Elise tapped on the roof of the car, and I jumped. My phone flew out of my hand and landed at my feet. “Why are you sitting out here like a weirdo?” she asked.

“No reason. Gram wanted me to bring the jam and tomatoes for fixing our dryer, and she asked if your mom needs any sewing done.” I opened the door and got out. As I reached for my phone, Elise snatched it first.

“Are you on Twitter? No one goes on there anymore.” She scrolled through the thread I still had open. “Your grandma burned a dude with an electric flyswatter?”

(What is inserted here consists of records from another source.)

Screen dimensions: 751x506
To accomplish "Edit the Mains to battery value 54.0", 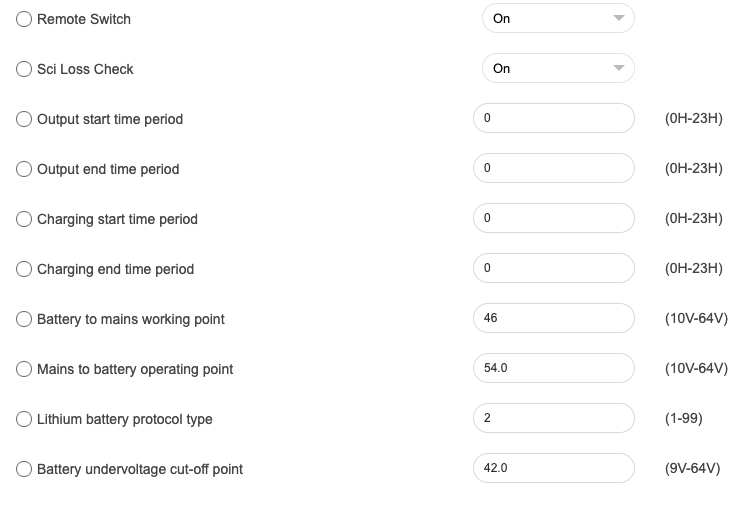I will coord(554,368).
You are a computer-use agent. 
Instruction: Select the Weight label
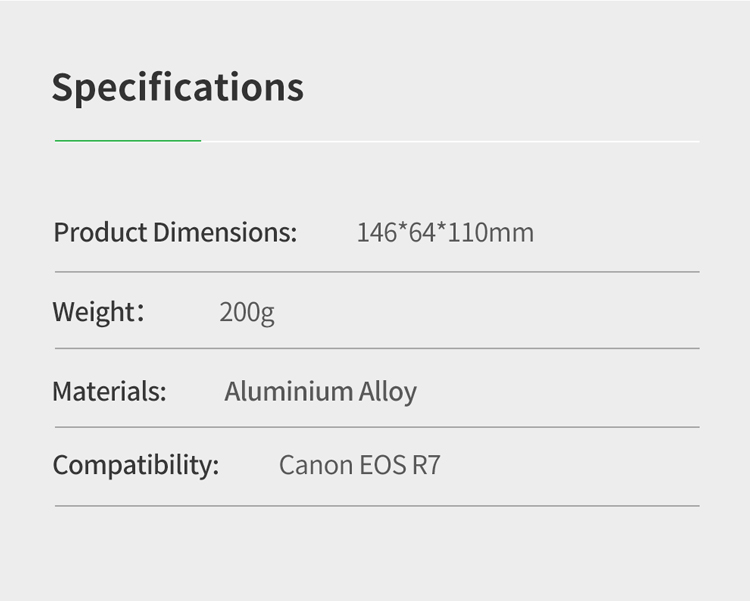(93, 312)
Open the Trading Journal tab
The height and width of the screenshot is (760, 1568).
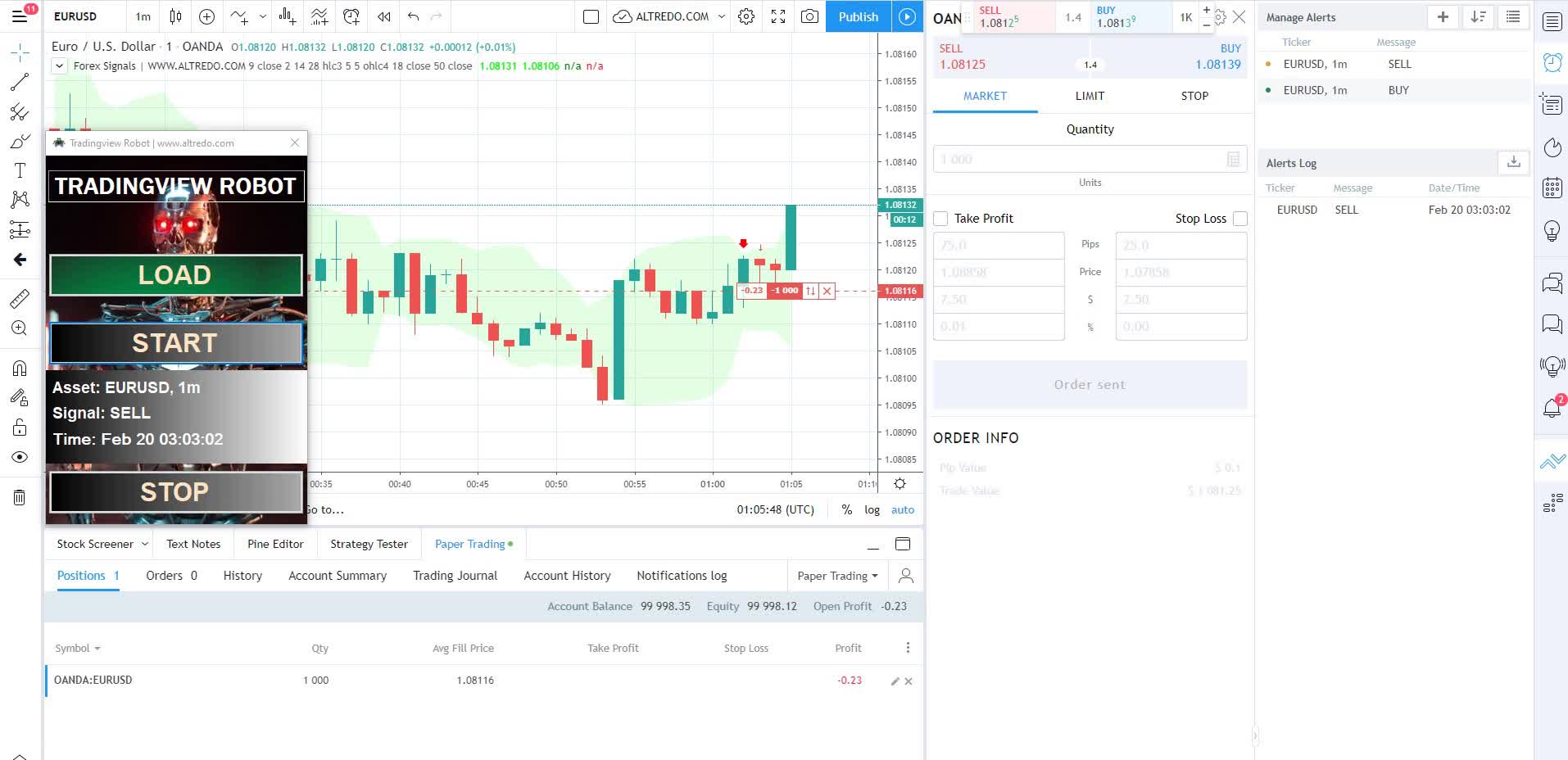(x=455, y=575)
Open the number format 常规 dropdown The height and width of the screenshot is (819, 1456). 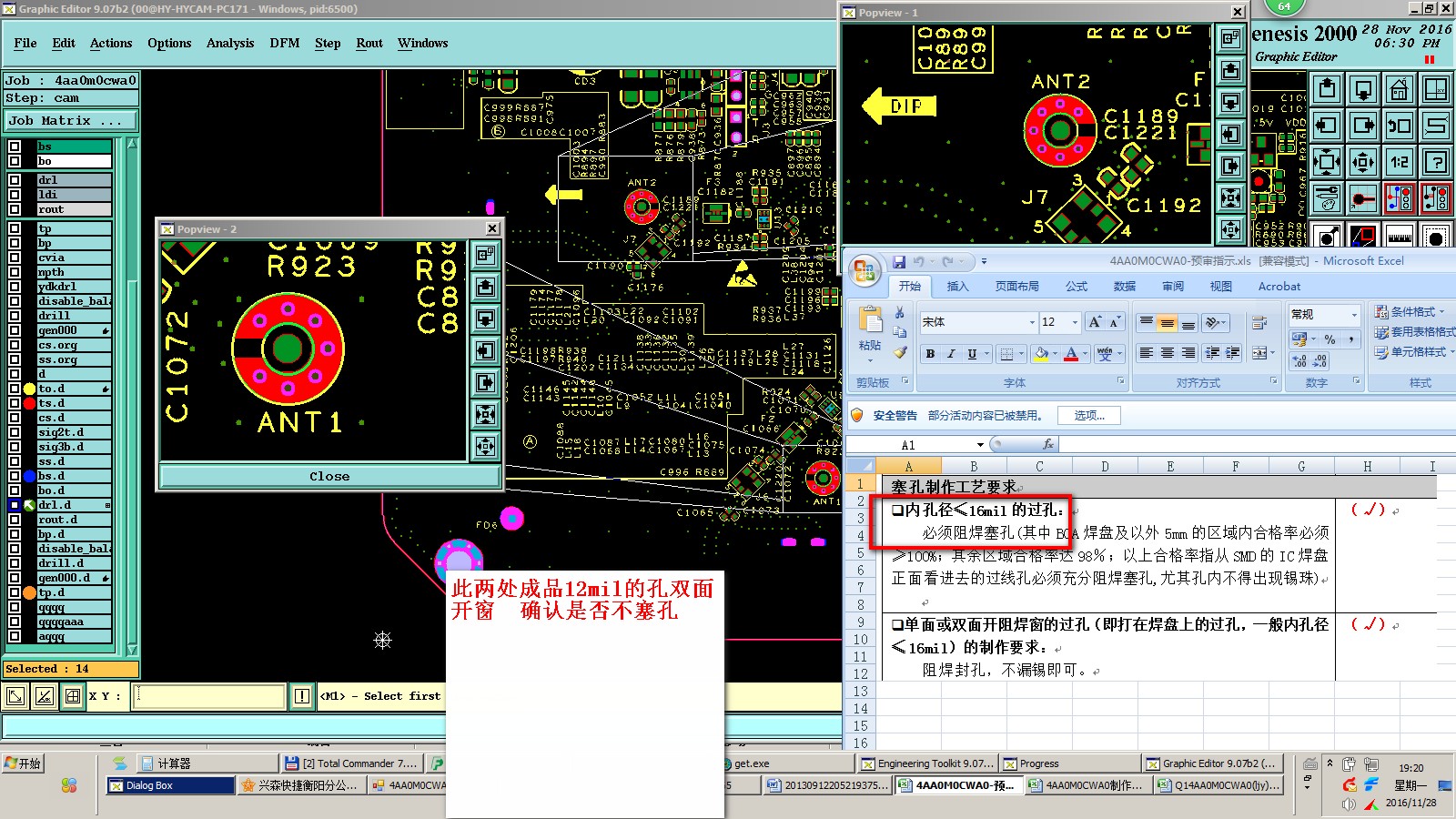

“Yeah. That woman and her boyfriend showed up at the house this morning. I think they’re amateur journalists or bloggers or something. Gram chased them away.”

“Bizzy Evans is a motherfucking legend. Please, God, let me be that awesome when I’m old.” She closed the app before handing my phone back to me. “Stay off Twitter. No good will come of looking at those threads.”

“I know.” But I still couldn’t stay away. It had become an addiction. “Paxton brought over some of Gigi’s patterns while those bloggers were there. He seemed super freaked out.”

“Don’t stress over it—he’s just a really private dude. I have to get to work, but I’ll be by your place tomorrow with my tools and get that dryer fixed,” Elise said. “Momma’s inside. Just bring the box in to her.”